Indexing from 0? The Value of R and Python for Data Science

R python reticulate data science

Introduction

These days, a common question among practicing data scientists is, what is your primary language?, with “language” often referring either R or Python. This is not a great question, because…

the reality is R and Python are both incredibly valuable open source computing languagues with different strengths and weaknesses.

The value of each language certainly depends on the task at hand. But ultimately, we suggest these are not only useful to the modern data scientist, but are increasingly expected to be in the toolbox of the modern data scientist. When applying for data science jobs, interviewees will frequently be asked about and expected to know and use both R and Python.

Yet, there exists a persistent divide between these languages and their users, though this may be thinning a bit with the advent of packages and APIs in both languages that attempt to bridge the divide. For example, the reticulate package in R allows for running Python code in R. Or, though much more narrow in scope by comparison, the datar API in Python allows for usage of tidy functions and packages for data wrangling in Python.

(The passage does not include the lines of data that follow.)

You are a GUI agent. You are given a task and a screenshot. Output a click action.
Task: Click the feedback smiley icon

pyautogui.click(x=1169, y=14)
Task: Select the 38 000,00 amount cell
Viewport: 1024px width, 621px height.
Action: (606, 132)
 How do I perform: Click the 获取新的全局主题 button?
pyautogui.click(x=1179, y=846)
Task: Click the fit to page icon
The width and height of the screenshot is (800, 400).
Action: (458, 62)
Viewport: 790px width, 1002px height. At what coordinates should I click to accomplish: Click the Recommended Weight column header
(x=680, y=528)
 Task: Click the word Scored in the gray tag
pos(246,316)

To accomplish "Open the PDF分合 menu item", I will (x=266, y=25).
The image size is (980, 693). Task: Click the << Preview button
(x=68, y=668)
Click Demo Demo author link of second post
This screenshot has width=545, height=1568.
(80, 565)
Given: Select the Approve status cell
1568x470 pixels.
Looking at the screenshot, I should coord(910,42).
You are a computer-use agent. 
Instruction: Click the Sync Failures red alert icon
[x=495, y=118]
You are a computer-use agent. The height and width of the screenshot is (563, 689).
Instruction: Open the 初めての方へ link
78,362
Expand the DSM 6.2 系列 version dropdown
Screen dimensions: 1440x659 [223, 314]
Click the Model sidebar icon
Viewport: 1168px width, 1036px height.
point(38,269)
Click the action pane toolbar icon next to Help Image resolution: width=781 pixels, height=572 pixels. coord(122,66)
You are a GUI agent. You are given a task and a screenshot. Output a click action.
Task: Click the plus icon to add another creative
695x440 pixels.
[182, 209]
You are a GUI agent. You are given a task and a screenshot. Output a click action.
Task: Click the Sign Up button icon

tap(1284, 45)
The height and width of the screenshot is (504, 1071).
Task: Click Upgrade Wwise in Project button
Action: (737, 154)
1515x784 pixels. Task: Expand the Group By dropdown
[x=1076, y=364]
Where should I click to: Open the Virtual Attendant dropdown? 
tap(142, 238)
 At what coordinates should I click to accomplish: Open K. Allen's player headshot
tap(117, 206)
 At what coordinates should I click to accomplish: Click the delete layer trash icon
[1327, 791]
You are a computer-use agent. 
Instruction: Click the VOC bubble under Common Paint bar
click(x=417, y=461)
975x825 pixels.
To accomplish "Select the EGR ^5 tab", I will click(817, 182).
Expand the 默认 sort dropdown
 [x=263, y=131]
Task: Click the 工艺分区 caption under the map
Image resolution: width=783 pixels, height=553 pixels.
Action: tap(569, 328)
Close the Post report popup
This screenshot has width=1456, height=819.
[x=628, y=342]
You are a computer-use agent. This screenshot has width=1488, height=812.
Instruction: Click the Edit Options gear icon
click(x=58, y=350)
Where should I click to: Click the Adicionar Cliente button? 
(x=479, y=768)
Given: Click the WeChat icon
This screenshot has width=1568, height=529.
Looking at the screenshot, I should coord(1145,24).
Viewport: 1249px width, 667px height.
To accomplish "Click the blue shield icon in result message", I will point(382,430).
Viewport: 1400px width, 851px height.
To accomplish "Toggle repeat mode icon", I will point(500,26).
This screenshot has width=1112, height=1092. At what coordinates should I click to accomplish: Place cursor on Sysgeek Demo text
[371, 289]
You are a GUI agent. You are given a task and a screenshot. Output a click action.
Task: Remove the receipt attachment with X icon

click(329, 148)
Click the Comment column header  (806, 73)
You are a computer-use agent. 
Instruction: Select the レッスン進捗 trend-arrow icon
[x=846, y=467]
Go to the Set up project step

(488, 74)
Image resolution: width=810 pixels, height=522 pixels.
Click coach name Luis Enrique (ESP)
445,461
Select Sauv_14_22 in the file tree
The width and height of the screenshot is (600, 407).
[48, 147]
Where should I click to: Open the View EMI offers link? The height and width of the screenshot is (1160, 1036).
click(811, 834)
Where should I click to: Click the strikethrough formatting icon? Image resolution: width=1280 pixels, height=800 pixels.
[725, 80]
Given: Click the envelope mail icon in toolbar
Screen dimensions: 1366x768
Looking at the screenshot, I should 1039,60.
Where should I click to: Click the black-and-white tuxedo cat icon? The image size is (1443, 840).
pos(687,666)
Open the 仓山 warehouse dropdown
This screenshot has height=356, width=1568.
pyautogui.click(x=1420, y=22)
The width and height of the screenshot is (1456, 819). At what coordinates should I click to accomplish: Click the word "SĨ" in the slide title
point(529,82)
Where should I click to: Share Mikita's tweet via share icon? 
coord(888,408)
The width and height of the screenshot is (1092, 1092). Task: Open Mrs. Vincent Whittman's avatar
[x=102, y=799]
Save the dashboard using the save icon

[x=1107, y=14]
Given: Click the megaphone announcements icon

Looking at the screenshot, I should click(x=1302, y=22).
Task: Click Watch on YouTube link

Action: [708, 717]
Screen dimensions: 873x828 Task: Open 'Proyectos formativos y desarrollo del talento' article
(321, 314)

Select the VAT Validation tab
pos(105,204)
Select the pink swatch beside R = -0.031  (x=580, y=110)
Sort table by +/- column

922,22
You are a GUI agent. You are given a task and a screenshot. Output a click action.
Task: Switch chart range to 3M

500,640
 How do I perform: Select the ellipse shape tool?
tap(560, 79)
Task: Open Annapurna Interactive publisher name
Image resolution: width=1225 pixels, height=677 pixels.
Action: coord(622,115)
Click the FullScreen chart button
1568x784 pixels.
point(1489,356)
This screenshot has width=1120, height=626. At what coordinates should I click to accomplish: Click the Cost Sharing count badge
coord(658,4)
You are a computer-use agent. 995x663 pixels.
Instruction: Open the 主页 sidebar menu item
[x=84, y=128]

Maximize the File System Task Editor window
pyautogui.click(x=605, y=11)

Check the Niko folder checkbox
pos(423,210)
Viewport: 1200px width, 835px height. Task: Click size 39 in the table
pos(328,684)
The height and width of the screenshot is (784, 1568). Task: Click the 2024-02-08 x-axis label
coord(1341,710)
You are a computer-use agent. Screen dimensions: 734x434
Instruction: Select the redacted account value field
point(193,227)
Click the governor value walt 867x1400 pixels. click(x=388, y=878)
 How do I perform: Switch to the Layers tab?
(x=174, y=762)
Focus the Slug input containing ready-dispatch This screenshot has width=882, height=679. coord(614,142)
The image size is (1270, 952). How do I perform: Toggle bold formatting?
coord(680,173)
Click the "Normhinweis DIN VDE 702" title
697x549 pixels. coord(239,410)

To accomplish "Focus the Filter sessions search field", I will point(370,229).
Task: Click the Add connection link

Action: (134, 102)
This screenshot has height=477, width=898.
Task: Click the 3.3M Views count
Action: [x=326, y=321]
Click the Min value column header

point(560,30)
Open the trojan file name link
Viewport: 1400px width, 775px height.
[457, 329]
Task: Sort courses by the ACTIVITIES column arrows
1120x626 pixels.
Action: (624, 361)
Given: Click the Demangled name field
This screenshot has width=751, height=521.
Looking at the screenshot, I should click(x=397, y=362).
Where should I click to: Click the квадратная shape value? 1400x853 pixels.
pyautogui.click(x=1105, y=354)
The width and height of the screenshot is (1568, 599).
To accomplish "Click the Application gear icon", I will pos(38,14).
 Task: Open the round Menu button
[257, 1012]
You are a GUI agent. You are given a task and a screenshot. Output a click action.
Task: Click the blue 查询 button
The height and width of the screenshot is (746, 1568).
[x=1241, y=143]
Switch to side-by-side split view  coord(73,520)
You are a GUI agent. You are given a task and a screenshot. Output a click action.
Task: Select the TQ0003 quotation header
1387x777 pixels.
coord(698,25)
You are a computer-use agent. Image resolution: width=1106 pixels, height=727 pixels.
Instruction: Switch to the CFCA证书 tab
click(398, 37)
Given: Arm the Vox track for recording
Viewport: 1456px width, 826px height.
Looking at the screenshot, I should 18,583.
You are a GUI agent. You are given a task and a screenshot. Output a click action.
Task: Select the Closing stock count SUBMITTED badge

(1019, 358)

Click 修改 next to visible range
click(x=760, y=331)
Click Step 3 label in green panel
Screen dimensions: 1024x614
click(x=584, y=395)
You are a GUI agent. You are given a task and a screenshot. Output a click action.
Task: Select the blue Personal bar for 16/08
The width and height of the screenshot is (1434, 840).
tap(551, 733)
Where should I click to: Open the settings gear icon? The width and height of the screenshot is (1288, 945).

So, the answers to our opening question (what is your primary language?) will vary widely, and are often dependent on the domain of the data scientist. For example, social scientists (e.g., data scientists at survey or market research firms or institutions) or in statistics (e.g., biostats) will often respond with resounding support for R. This can be for many reasons from a nod to the development of R emanating from S and S+ by statisticians, with the implication being there are better tools and support for those more routinely practicing statistical computing. Or, the norms of the field(s) could be the reasons for preferring R to Python. Further still, R users often point to the simplicity of getting started with R, relative to the perception of a steeper learning curve when getting started with Python.

On the other hand, if your primary domain is computer science or many of the natural sciences, the answer would be Python, of course! This might be also because of norms in the field(s). But often the preference for Python is rooted in it’s speed, efficiency, and syntactic elegance. We will come back to this latter point later. Further, Python prefer-ers will also point to the use of Python in so many backends for so many companies, making Python a critical language to support most of what we see and experience in the world on a daily basis, whether we realize it or not.

Though useful to start at the preferential differences between R and Python, in this post, we aren’t interested in picking one language over the other. Rather, it’s our goal to give a brief overview of some key differences and similarities between Python and R. We will then conclude by offering some thoughts on how they can be used together given their value and position in the modern data science landscape. In our view, usage should primarily be dependent on the task at hand, rather than adherence to norms in the field or a generic bias toward or against one or the other.

Indexing from 0?

First, a quick word on the title of this post: indexing from 0. This is usually the first, and most often cited point of distinction between Python and R. Though at times this difference might be consequential, typically this difference (at least when it shows up in arguments about Python vs. R) is tangential and largely inconsequential. So, we will side-step taking a position on whether it makes more sense to index from 0 or 1, and instead highlight what this actually means, and use that as a launching point.

Indexing refers to the position of a value, often in a vector or array. Think of it like counting. If we were to build an object seq containing a sequence of values from 1 to 5 in Python, it might look like the following.

seq = [1,2,3,4,5]

Then, to call this object, we can simply call the object’s name in both R and Python, seq.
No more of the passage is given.